===== TASK INPUT
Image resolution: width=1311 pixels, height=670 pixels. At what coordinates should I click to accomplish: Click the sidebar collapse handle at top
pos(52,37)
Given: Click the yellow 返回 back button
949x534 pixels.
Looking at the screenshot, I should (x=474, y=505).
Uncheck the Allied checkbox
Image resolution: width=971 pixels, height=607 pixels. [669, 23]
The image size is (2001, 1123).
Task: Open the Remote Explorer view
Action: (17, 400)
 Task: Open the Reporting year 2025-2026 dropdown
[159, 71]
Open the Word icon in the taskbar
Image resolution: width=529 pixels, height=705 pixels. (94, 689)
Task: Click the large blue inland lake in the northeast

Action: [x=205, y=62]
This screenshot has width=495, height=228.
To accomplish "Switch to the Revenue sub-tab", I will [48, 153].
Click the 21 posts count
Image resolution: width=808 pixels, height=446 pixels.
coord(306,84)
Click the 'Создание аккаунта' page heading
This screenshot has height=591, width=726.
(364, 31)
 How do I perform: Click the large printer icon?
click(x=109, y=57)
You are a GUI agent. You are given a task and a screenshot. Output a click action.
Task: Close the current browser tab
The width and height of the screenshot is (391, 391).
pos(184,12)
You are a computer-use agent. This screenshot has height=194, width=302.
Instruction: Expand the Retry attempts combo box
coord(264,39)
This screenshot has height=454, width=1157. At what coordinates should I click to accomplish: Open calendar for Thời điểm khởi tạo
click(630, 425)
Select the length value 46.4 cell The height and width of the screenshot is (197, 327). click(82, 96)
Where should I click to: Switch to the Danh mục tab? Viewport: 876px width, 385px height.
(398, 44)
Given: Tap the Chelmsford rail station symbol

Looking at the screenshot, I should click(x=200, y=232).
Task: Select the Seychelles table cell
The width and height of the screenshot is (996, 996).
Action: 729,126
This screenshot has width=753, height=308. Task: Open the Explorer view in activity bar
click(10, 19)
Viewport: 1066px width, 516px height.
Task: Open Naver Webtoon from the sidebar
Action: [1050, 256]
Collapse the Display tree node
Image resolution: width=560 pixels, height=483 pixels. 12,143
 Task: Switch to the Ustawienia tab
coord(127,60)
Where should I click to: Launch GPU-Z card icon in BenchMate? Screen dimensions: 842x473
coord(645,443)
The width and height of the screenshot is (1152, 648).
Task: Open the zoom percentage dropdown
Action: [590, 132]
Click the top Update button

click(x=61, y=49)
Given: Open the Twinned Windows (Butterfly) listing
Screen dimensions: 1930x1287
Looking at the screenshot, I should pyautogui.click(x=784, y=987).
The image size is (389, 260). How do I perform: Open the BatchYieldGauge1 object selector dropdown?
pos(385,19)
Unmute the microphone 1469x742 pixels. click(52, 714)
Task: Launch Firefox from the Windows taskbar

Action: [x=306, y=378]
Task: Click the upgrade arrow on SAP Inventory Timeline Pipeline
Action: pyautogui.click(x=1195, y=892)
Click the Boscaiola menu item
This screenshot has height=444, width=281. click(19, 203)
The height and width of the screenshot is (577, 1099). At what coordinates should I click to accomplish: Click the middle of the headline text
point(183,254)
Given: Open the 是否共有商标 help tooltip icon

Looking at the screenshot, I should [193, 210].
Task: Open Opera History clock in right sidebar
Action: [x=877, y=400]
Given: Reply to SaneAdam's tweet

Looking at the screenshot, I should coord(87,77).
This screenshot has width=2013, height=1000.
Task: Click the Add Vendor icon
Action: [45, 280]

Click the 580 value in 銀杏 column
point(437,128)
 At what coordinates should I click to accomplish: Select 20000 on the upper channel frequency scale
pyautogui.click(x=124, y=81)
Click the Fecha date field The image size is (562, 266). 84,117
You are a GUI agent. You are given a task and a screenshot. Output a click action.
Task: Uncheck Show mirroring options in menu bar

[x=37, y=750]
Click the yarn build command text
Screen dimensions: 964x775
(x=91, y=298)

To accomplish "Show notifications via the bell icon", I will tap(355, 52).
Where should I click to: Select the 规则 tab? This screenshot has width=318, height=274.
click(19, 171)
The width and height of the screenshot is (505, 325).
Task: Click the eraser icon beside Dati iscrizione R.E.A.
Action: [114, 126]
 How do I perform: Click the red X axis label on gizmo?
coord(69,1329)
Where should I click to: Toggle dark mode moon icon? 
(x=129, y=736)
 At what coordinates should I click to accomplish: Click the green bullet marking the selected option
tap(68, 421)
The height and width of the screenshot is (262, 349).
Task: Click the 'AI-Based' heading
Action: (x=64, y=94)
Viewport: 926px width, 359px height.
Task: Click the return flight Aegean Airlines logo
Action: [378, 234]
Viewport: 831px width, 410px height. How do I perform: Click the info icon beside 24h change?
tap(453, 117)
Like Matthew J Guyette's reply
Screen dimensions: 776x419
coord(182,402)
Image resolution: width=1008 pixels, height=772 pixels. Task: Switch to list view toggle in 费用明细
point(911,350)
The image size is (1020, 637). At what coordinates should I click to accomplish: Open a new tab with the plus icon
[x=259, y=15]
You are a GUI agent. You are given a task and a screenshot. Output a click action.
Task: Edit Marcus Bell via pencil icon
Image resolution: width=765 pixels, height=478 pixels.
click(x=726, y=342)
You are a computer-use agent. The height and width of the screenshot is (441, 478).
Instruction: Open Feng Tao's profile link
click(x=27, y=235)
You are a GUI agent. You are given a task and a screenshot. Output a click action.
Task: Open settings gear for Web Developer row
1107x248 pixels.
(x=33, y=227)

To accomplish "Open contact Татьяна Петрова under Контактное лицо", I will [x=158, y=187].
==========
**WHAT YOU WILL DO:** Convert every line of the items above into a Markdown table with the columns Number and Entry, numbering the rows in order and leaving out blank lines.

**OUTPUT FOR THIS EXERCISE:**
| Number | Entry |
|---|---|
| 1 | Image resolution: width=1311 pixels, height=670 pixels. At what coordinates should I click to accomplish: Click the sidebar collapse handle at top |
| 2 | pos(52,37) |
| 3 | Given: Click the yellow 返回 back button |
| 4 | 949x534 pixels. |
| 5 | Looking at the screenshot, I should (x=474, y=505). |
| 6 | Uncheck the Allied checkbox |
| 7 | Image resolution: width=971 pixels, height=607 pixels. [669, 23] |
| 8 | The image size is (2001, 1123). |
| 9 | Task: Open the Remote Explorer view |
| 10 | Action: (17, 400) |
| 11 |  Task: Open the Reporting year 2025-2026 dropdown |
| 12 | [159, 71] |
| 13 | Open the Word icon in the taskbar |
| 14 | Image resolution: width=529 pixels, height=705 pixels. (94, 689) |
| 15 | Task: Click the large blue inland lake in the northeast |
| 16 | Action: [x=205, y=62] |
| 17 | This screenshot has width=495, height=228. |
| 18 | To accomplish "Switch to the Revenue sub-tab", I will [48, 153]. |
| 19 | Click the 21 posts count |
| 20 | Image resolution: width=808 pixels, height=446 pixels. |
| 21 | coord(306,84) |
| 22 | Click the 'Создание аккаунта' page heading |
| 23 | This screenshot has height=591, width=726. |
| 24 | (364, 31) |
| 25 |  How do I perform: Click the large printer icon? |
| 26 | click(x=109, y=57) |
| 27 | You are a GUI agent. You are given a task and a screenshot. Output a click action. |
| 28 | Task: Close the current browser tab |
| 29 | The width and height of the screenshot is (391, 391). |
| 30 | pos(184,12) |
| 31 | You are a computer-use agent. This screenshot has height=194, width=302. |
| 32 | Instruction: Expand the Retry attempts combo box |
| 33 | coord(264,39) |
| 34 | This screenshot has height=454, width=1157. At what coordinates should I click to accomplish: Open calendar for Thời điểm khởi tạo |
| 35 | click(630, 425) |
| 36 | Select the length value 46.4 cell The height and width of the screenshot is (197, 327). click(82, 96) |
| 37 | Where should I click to: Switch to the Danh mục tab? Viewport: 876px width, 385px height. |
| 38 | (398, 44) |
| 39 | Given: Tap the Chelmsford rail station symbol |
| 40 | Looking at the screenshot, I should click(x=200, y=232). |
| 41 | Task: Select the Seychelles table cell |
| 42 | The width and height of the screenshot is (996, 996). |
| 43 | Action: 729,126 |
| 44 | This screenshot has width=753, height=308. Task: Open the Explorer view in activity bar |
| 45 | click(10, 19) |
| 46 | Viewport: 1066px width, 516px height. |
| 47 | Task: Open Naver Webtoon from the sidebar |
| 48 | Action: [1050, 256] |
| 49 | Collapse the Display tree node |
| 50 | Image resolution: width=560 pixels, height=483 pixels. 12,143 |
| 51 |  Task: Switch to the Ustawienia tab |
| 52 | coord(127,60) |
| 53 | Where should I click to: Launch GPU-Z card icon in BenchMate? Screen dimensions: 842x473 |
| 54 | coord(645,443) |
| 55 | The width and height of the screenshot is (1152, 648). |
| 56 | Task: Open the zoom percentage dropdown |
| 57 | Action: [590, 132] |
| 58 | Click the top Update button |
| 59 | click(x=61, y=49) |
| 60 | Given: Open the Twinned Windows (Butterfly) listing |
| 61 | Screen dimensions: 1930x1287 |
| 62 | Looking at the screenshot, I should pyautogui.click(x=784, y=987). |
| 63 | The image size is (389, 260). How do I perform: Open the BatchYieldGauge1 object selector dropdown? |
| 64 | pos(385,19) |
| 65 | Unmute the microphone 1469x742 pixels. click(52, 714) |
| 66 | Task: Launch Firefox from the Windows taskbar |
| 67 | Action: [x=306, y=378] |
| 68 | Task: Click the upgrade arrow on SAP Inventory Timeline Pipeline |
| 69 | Action: pyautogui.click(x=1195, y=892) |
| 70 | Click the Boscaiola menu item |
| 71 | This screenshot has height=444, width=281. click(19, 203) |
| 72 | The height and width of the screenshot is (577, 1099). At what coordinates should I click to accomplish: Click the middle of the headline text |
| 73 | point(183,254) |
| 74 | Given: Open the 是否共有商标 help tooltip icon |
| 75 | Looking at the screenshot, I should [193, 210]. |
| 76 | Task: Open Opera History clock in right sidebar |
| 77 | Action: [x=877, y=400] |
| 78 | Given: Reply to SaneAdam's tweet |
| 79 | Looking at the screenshot, I should coord(87,77). |
| 80 | This screenshot has width=2013, height=1000. |
| 81 | Task: Click the Add Vendor icon |
| 82 | Action: [45, 280] |
| 83 | Click the 580 value in 銀杏 column |
| 84 | point(437,128) |
| 85 |  At what coordinates should I click to accomplish: Select 20000 on the upper channel frequency scale |
| 86 | pyautogui.click(x=124, y=81) |
| 87 | Click the Fecha date field The image size is (562, 266). 84,117 |
| 88 | You are a GUI agent. You are given a task and a screenshot. Output a click action. |
| 89 | Task: Uncheck Show mirroring options in menu bar |
| 90 | [x=37, y=750] |
| 91 | Click the yarn build command text |
| 92 | Screen dimensions: 964x775 |
| 93 | (x=91, y=298) |
| 94 | To accomplish "Show notifications via the bell icon", I will tap(355, 52). |
| 95 | Where should I click to: Select the 规则 tab? This screenshot has width=318, height=274. |
| 96 | click(19, 171) |
| 97 | The width and height of the screenshot is (505, 325). |
| 98 | Task: Click the eraser icon beside Dati iscrizione R.E.A. |
| 99 | Action: [114, 126] |
| 100 |  How do I perform: Click the red X axis label on gizmo? |
| 101 | coord(69,1329) |
| 102 | Where should I click to: Toggle dark mode moon icon?  |
| 103 | (x=129, y=736) |
| 104 |  At what coordinates should I click to accomplish: Click the green bullet marking the selected option |
| 105 | tap(68, 421) |
| 106 | The height and width of the screenshot is (262, 349). |
| 107 | Task: Click the 'AI-Based' heading |
| 108 | Action: (x=64, y=94) |
| 109 | Viewport: 926px width, 359px height. |
| 110 | Task: Click the return flight Aegean Airlines logo |
| 111 | Action: [378, 234] |
| 112 | Viewport: 831px width, 410px height. How do I perform: Click the info icon beside 24h change? |
| 113 | tap(453, 117) |
| 114 | Like Matthew J Guyette's reply |
| 115 | Screen dimensions: 776x419 |
| 116 | coord(182,402) |
| 117 | Image resolution: width=1008 pixels, height=772 pixels. Task: Switch to list view toggle in 费用明细 |
| 118 | point(911,350) |
| 119 | The image size is (1020, 637). At what coordinates should I click to accomplish: Open a new tab with the plus icon |
| 120 | [x=259, y=15] |
| 121 | You are a GUI agent. You are given a task and a screenshot. Output a click action. |
| 122 | Task: Edit Marcus Bell via pencil icon |
| 123 | Image resolution: width=765 pixels, height=478 pixels. |
| 124 | click(x=726, y=342) |
| 125 | You are a computer-use agent. The height and width of the screenshot is (441, 478). |
| 126 | Instruction: Open Feng Tao's profile link |
| 127 | click(x=27, y=235) |
| 128 | You are a GUI agent. You are given a task and a screenshot. Output a click action. |
| 129 | Task: Open settings gear for Web Developer row |
| 130 | 1107x248 pixels. |
| 131 | (x=33, y=227) |
| 132 | To accomplish "Open contact Татьяна Петрова under Контактное лицо", I will [x=158, y=187]. |